Containing System Services in Red Hat Enterprise Linux - Part 1

19 luglio 20176 minuti (tempo di lettura)

At the 2017 Red Hat Summit, several people asked me “We normally use full VMs to separate network services like DNS and DHCP, can we use containers instead?”. The answer is

yes, and here’s an example of how to create a system container in Red Hat Enterprise Linux 7 today.

THE GOAL

Create a network service that can be updated independently of any other services of the system, yet easily managed and updated from the host.

Let’s explore setting up a BIND server running under systemd in a container. In this part, we’ll look at building our container, as well as managing the BIND configuration and data files.

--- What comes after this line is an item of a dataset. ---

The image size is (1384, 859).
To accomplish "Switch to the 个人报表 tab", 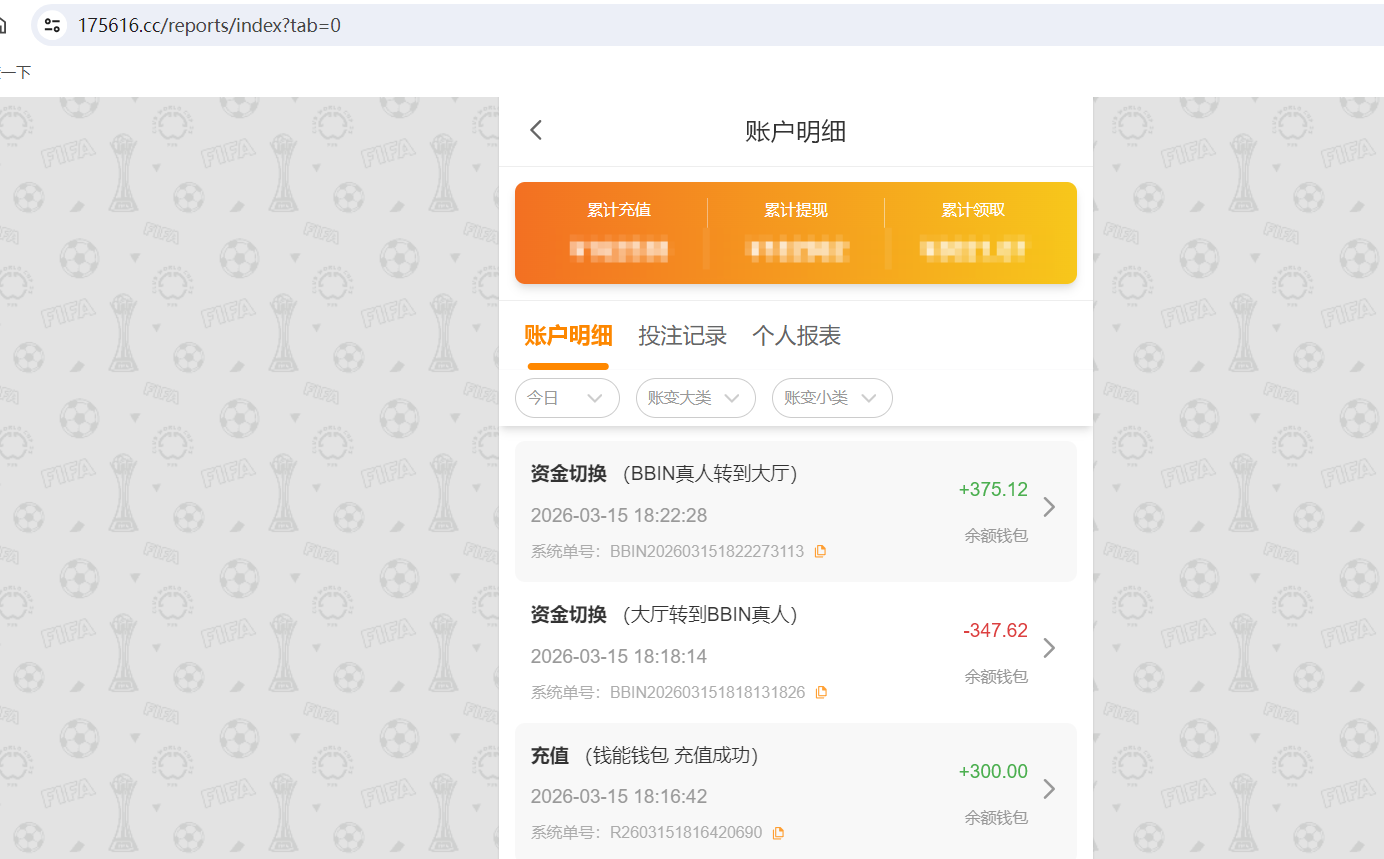I will pos(796,335).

In Part Two, we’ll look at how systemd on the host integrates with systemd in the container. We’ll explore managing the service in the container, and enabling it as a service on the host.

CREATING THE BIND CONTAINER

To get systemd working inside a container easily, we first need to add two packages on the host: oci-register-machine and oci-systemd-hook. The oci-systemd-hook hook allows us to run systemd in a container without needing to use a privileged container or manually configuring tmpfs and cgroups. The oci-register-machine hook allows us to keep track of the container with the systemd tools like systemctl and machinectl.

[root@rhel7-host ~]# yum install oci-register-machine oci-systemd-hook

On to creating our BIND container. The Red Hat Enterprise Linux 7 base image includes systemd as an init system. We can install and enable BIND the same way we would on a typical system. You can download this Dockerfile from the git repository in the Resources.

[root@rhel7-host bind]# vi Dockerfile

# Dockerfile for BIND
FROM registry.access.redhat.com/rhel7/rhel
ENV container docker
RUN yum -y install bind && \
    yum clean all && \
    systemctl enable named
STOPSIGNAL SIGRTMIN+3
EXPOSE 53
EXPOSE 53/udp
CMD [ "/sbin/init" ]

Since we’re starting with an init system as PID 1, we need to change the signal sent by the docker CLI when we tell the container to stop. From the kill system call man pages (man 2 kill):

The only signals that can be sent to process ID 1, the init 
process, are those for which init has explicitly installed 
signal handlers. This is done to assure the system is not 
brought down accidentally.

For the systemd signal handlers, SIGRTMIN+3 is the signal that corresponds to systemd start halt.target. We also expose both TCP and UDP ports for BIND, since both protocols could be in use.

MANAGING DATA

With a functional BIND service, we need a way to manage the configuration and zone files. Currently those are inside the container, so we could enter the container any time we wanted to update the configs or make a zone file change. This isn’t ideal from a management perspective. We’ll need to rebuild the container when we need to update BIND, so changes in the images would be lost. Having to enter the container any time we need to update a file or restart the service adds steps and time.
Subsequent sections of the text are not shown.